Welcome to MLS and the world of Large Scale Robby. As to the name, that is completely up to you. Most people choose something inspirational, or that makes sense to their RR. Mine is a combination of both, the Leona Timber Company is a logging railroad that was named after my Grandmother. 

Kick it around and take some time, enjoy yourself. 

Chris


----------



## cape cod Todd (Jan 3, 2008)

Welcome 
many of us started with a starter set. Keep you layout managebale and affordable and it will grow with time and your abilities in all aspects of the hobby will grow as well. It really is the worlds greatest hobby. 
I didn't come up with a name for years and sorta settled on 3 things that I had in abundance while building and with 2 Cocker Spaniels running half the layout. I call it "The Rock Root and Dog Poop" The road of hard knocks. There is also a company with 2 large structures on the layout and that is the CCSSSCC , the Cape cod Souvenir Sand Supply and Coal Company. 
I think as you build and your RR takes shape and you find a purpose for your RR then you will come up with a name. 
Happy RRing


----------



## lownote (Jan 3, 2008)

Forget about it! We started that way, with an LGB starter set. Now we're hopelelssly committed, or need to be committed.

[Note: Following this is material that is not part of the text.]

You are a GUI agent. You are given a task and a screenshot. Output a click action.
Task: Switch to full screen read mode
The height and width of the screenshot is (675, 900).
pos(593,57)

Just set it up and start having fun.

We did, and it evolved a lot since that first circle of track. Sometimes I think about tearing the whole thing out and starting over. Sometimes I don't!


----------



## vsmith (Jan 2, 2008)

Hi there, helps to know where in the US you are before offering any advice as regions can often dictate advice.


----------



## chuck n (Jan 2, 2008)

Welcome:

I've had two railroads with different names. My first was in the Denver area, we lived on Green Mountain (in Denver is was usually brown). At that time I had two loops on different levels connectected by a cog railway. The upper loop was used for LGB European trains and the lower loop was for Colorado Narrow gauge. The name of the railroad was the Grun Mountain und Western, a mixture of German and English to match the trains I was running. The cog railroad became the Trans Atlantic Express.

In Virginia I have 1 loop and generally run North American style, both narrow gauge and standard gauge. We live near a lake called Clear Lake. The name of the railroad is CLEAR LAKE LUMBER COMPANY. Occasionally I will build a kit or get some unlettered cars. I have had Stan Cedarleaf, one of the sponcers here on MLS, nmake some decals for the CLLCo.

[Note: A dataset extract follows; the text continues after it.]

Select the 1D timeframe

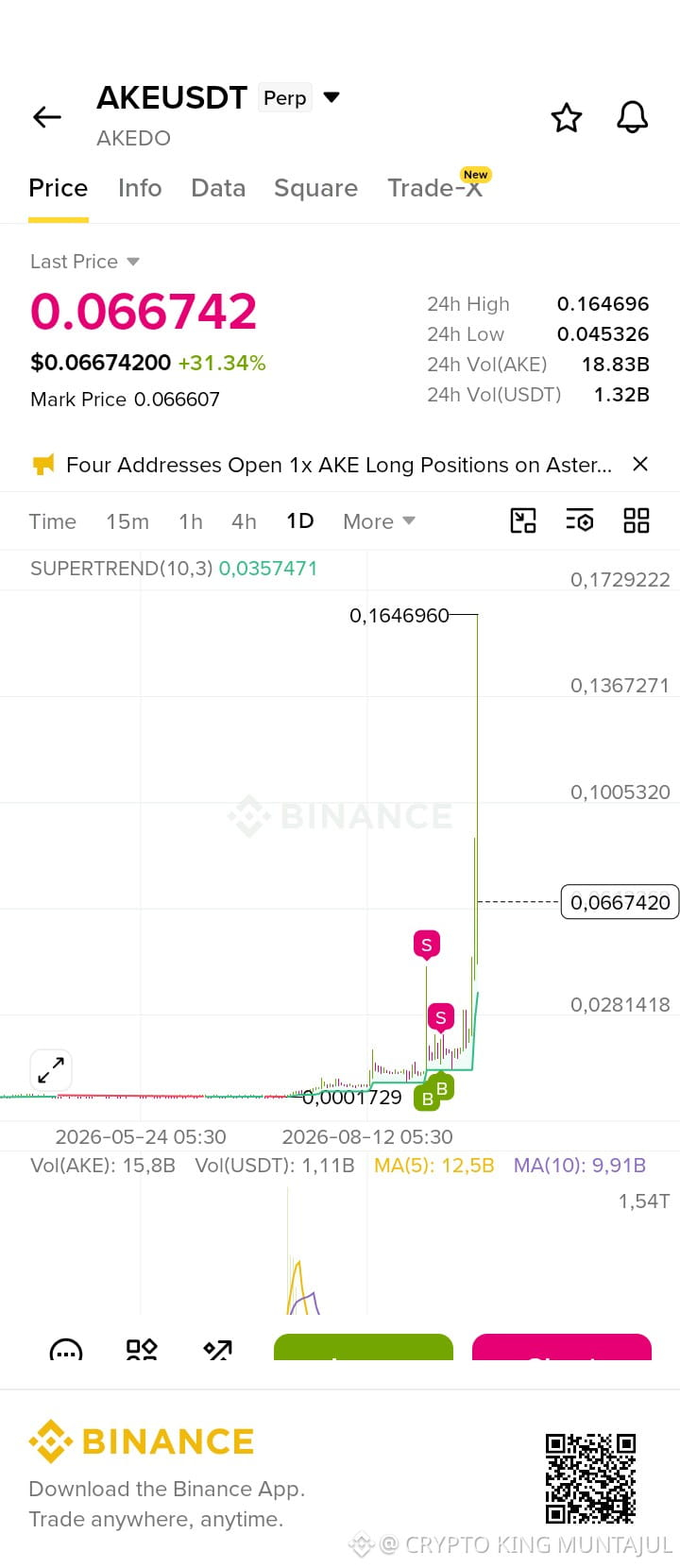300,521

As others have said give it time and something will come to you. You can always change it and if you have lettered some cars for an older name, they will add to your memories. Here are a couple of CLLCo cars.

A Sheridan box car kit,











A "Phil's Narrow Gauge" reefer kit.









Again welcome to the hobby, if you can find and join a local garden railway club. If you let us know where you live, I'm sure that someone will be able to put you in touch with a local group.

Chuck


----------



## Hendri (Aug 15, 2012)

Good day. 


I am new to this and would appreciate it if you can improve my knowledge on the following brand names (LGB, USA, Bachmann, Aristo, AML) of locomotives in the following categories : Weatherproofing, Safety, Audio, Mobility, Power, Cost, Insulation, Maintenance and warranty. If it is possible can you inform me on which of the brand names has performed the best in any of these categories and which one you would personally choose to buy ? I am looking for an electric powered locomotive, scaled 1:29 for my garden.

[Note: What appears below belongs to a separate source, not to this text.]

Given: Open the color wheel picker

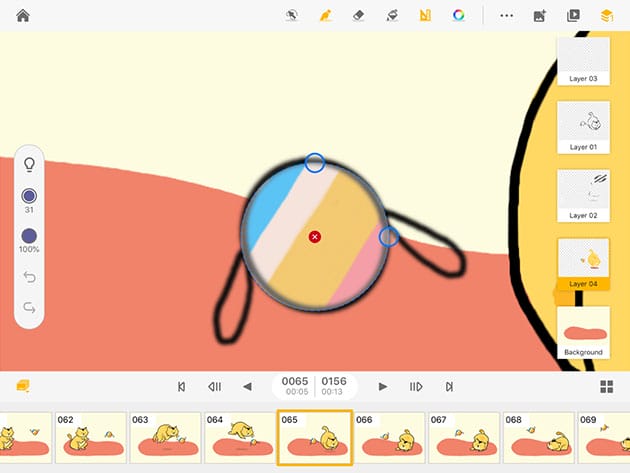Looking at the screenshot, I should pos(458,15).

Thank you for your time and comments.


----------



## brown#1 (Aug 4, 2012)

Thanks for your help and welcome hendri And I live in Herndon va (google search it)the w&od rr runs through it 

Robby


----------



## chuck n (Jan 2, 2008)

Robby:

I live in northern Virginia, not too far from you. When I get back home next week I'll send you a PM with my email and phone #. 

Chuck


----------



## chuck n (Jan 2, 2008)

Robby:

It's a little early, but Dr. Rivet and I will be setting up and running trains in the barn at Colvin Run Mill in Great Falls, Virginia the two weekends before Christmas. Here is a link to some pictures from previous years.

Colvin run show 
Chuck


----------



## Randy Stone (Jan 2, 2008)

Hi and welcome to mls.com. 

I have the santa fe 2-4-0 steamer if that is the loco you have. 

It's a great little loco.


----------



## SRW (Jan 13, 2010)

Welcome to large scale model trains 'Brown#1" and "Hendri" 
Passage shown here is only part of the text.